• _TASK TO COMPLETE_
Looking only at the lines below that contain "Type", give the number of them and no other text.

=== Begin Enclosure ===

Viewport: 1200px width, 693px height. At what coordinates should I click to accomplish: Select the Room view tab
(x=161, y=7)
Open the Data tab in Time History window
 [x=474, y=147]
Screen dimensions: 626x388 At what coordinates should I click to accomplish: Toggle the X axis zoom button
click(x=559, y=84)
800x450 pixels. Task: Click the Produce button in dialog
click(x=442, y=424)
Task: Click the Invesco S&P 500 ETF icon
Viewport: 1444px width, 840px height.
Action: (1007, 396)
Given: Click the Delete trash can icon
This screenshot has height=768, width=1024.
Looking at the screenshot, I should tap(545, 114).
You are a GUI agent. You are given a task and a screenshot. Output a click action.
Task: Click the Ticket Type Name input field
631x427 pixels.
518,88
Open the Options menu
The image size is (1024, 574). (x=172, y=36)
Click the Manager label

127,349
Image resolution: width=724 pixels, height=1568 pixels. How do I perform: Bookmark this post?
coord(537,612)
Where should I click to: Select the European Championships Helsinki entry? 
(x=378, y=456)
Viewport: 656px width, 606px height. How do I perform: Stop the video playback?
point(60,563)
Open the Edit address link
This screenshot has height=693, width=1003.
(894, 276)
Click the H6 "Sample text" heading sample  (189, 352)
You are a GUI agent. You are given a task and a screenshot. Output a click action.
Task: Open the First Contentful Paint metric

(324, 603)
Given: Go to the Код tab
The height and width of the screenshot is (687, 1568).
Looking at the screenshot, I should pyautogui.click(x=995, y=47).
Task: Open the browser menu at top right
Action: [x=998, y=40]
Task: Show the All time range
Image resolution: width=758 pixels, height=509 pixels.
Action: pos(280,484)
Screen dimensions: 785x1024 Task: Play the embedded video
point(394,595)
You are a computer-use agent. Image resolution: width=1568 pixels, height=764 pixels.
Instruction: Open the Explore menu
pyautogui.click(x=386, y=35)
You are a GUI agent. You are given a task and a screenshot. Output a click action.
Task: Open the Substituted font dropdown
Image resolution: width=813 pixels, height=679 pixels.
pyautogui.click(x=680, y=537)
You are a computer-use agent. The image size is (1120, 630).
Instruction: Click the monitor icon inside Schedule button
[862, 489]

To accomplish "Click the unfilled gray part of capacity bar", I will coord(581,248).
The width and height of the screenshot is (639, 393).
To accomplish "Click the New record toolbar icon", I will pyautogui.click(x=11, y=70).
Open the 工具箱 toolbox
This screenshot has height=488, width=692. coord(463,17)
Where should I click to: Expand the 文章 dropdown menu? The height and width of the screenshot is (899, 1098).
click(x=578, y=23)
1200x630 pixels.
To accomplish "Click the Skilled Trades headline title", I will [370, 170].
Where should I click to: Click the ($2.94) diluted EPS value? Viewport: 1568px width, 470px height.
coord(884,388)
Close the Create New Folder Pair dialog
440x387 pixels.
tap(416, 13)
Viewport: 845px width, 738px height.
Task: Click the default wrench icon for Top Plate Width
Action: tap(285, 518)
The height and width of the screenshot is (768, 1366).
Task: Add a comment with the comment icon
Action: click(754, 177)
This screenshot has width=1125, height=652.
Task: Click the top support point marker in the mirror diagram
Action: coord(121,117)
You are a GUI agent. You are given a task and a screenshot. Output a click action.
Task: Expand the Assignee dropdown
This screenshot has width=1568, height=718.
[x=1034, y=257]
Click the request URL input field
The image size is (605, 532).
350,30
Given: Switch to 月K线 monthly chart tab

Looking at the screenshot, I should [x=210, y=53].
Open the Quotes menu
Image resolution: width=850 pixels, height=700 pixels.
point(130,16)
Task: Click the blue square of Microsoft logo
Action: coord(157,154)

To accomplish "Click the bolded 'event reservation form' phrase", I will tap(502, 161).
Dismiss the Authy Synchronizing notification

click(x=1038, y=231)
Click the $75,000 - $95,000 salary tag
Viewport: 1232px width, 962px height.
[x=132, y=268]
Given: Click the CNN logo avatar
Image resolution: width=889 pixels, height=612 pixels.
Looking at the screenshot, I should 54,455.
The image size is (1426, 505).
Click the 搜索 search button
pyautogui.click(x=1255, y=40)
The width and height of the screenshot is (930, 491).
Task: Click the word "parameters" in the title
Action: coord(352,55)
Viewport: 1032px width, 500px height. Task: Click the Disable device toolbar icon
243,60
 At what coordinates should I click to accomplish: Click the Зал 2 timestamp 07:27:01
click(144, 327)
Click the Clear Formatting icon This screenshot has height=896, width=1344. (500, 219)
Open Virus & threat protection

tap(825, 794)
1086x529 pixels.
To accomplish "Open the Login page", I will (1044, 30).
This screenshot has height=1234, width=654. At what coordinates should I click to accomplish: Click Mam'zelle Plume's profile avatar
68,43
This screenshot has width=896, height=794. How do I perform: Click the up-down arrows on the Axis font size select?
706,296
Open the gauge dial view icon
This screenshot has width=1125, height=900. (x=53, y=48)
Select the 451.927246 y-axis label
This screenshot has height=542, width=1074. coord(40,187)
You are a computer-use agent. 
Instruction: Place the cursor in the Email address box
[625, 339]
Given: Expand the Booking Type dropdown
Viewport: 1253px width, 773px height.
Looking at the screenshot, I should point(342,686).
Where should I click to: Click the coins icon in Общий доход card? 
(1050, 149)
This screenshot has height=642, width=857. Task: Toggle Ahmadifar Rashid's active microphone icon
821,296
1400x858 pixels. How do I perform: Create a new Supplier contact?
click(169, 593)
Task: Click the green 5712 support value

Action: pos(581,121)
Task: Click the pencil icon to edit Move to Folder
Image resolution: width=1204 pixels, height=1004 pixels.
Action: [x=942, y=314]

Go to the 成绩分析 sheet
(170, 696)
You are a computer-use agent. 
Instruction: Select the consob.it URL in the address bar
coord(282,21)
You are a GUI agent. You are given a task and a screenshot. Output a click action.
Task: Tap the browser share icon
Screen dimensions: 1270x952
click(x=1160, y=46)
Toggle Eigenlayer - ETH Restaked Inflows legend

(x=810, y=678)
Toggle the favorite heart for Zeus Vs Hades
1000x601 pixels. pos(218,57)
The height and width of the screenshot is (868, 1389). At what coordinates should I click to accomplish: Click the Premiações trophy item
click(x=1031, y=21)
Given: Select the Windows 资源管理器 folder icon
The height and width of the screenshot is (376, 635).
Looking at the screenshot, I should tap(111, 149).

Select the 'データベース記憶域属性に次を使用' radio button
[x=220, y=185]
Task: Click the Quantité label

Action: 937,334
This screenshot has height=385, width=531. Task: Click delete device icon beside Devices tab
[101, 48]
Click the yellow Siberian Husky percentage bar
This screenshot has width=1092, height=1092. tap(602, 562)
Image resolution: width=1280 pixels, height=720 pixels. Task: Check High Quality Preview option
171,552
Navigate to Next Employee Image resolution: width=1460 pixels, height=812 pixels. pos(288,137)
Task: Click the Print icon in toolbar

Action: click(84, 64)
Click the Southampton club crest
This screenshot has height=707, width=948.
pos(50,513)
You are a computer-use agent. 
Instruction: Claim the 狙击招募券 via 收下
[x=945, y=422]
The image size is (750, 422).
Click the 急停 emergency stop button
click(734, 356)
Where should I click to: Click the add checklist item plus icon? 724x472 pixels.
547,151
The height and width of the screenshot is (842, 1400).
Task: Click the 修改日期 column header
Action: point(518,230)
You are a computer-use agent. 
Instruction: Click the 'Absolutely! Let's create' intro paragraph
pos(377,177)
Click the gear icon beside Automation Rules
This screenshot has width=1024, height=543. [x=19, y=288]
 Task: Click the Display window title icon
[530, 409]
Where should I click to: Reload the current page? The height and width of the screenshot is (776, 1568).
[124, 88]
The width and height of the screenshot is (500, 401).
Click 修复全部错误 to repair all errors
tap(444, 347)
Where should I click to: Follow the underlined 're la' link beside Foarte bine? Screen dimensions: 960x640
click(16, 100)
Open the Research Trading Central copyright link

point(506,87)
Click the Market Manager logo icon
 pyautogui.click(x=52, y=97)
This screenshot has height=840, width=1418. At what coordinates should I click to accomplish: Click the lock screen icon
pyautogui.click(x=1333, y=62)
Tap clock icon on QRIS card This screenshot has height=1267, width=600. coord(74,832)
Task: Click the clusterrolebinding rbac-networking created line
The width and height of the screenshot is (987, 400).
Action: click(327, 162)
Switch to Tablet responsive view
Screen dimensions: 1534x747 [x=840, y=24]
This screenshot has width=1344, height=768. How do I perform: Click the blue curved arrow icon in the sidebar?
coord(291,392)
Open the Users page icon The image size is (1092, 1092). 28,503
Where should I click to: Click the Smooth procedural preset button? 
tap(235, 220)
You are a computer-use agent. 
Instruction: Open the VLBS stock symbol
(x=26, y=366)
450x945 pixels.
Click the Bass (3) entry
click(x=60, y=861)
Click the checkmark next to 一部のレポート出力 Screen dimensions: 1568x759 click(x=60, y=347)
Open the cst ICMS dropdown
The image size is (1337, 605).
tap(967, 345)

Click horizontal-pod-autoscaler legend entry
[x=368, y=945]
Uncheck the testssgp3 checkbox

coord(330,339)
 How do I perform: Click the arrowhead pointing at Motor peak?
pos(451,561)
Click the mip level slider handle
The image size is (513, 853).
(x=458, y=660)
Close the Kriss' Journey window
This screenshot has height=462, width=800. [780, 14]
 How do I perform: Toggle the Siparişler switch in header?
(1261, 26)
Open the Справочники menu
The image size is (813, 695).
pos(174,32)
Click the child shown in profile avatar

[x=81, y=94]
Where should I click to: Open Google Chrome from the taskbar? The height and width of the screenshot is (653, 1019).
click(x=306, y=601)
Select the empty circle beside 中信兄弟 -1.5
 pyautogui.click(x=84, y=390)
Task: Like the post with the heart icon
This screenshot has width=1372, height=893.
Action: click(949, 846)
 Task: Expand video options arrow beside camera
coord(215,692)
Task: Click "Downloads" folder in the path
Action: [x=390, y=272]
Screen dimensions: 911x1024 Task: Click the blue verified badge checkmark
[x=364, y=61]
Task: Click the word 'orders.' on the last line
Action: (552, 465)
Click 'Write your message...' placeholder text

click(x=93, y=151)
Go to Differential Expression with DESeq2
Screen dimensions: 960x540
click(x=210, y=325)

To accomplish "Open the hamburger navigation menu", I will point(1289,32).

=== End Enclosure ===

• _OUTPUT BELOW_
2